ICCV Poster StyleSRN: Scene Text Image Super-Resolution with Text Style Embedding

Poster

StyleSRN: Scene Text Image Super-Resolution with Text Style Embedding

Shengrong Yuan · Runmin Wang · Ke Hao · Xu-Qi Ma · Changxin Gao · Li Liu · Nong Sang

Exhibit Hall I #1729

[ Abstract ]

Wed 22 Oct 5:45 p.m. PDT — 7:45 p.m. PDT

Abstract:

Scene text image super-resolution (STISR) focuses on enhancing the clarity and readability of low-resolution text images. Existing methods often rely on text probability distribution priors derived from text recognizers to guide the super-resolution process. While effective in capturing general structural information of text, these priors lack the ability to preserve specific text style details, such as font, stereoscopic effect and spatial transformation, leading to a loss of visual quality and stylistic consistency in the super-resolved images. To address these limitations, we propose a Style embedding-based scene text image Super-Resolution Network (StyleSRN), which introduces a text style embedding mechanism to preserve and enhance text style features during the super-resolution process.

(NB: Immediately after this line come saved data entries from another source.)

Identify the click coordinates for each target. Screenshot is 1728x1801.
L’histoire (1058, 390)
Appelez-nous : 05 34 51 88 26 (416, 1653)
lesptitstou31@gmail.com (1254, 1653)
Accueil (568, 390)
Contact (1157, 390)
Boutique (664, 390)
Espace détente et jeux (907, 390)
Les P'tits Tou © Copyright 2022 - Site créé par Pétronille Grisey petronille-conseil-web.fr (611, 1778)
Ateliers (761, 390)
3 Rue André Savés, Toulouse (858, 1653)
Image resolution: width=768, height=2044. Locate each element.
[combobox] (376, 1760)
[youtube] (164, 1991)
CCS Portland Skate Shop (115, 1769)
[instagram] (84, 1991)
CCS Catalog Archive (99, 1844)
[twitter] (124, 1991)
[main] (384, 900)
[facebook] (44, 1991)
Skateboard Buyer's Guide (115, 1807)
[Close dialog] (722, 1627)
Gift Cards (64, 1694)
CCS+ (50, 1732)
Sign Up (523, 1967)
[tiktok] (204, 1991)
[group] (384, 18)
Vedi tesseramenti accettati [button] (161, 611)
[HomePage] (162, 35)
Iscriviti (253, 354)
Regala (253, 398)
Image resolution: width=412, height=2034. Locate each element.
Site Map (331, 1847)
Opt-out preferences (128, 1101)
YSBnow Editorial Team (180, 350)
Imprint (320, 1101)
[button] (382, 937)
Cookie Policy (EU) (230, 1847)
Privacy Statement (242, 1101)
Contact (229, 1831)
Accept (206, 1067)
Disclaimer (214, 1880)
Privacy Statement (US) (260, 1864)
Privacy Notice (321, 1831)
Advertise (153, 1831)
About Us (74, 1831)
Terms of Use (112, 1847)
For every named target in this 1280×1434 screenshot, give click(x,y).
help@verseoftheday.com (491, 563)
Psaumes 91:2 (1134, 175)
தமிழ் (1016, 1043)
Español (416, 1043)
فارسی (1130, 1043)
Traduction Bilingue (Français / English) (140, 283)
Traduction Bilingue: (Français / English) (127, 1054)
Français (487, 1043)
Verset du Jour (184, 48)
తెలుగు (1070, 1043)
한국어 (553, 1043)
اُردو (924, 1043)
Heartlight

The proposed architecture includes a Style Enhancement Block for capturing multi-scale cross-channel dependencies, and a Style Content Fusion Block that effectively integrates text content with style information, ensuring that the structure and style of the restored text are not distorted. Furthermore, we introduce a Text Style Loss based on the Gram matrix to supervise the reconstruction process at the style level, thereby maintaining the stylistic consistency of the restored text images. Extensive experiments on the TextZoom dataset and five scene text recognition benchmarks demonstrate the superiority of our method. The code will be released in the future.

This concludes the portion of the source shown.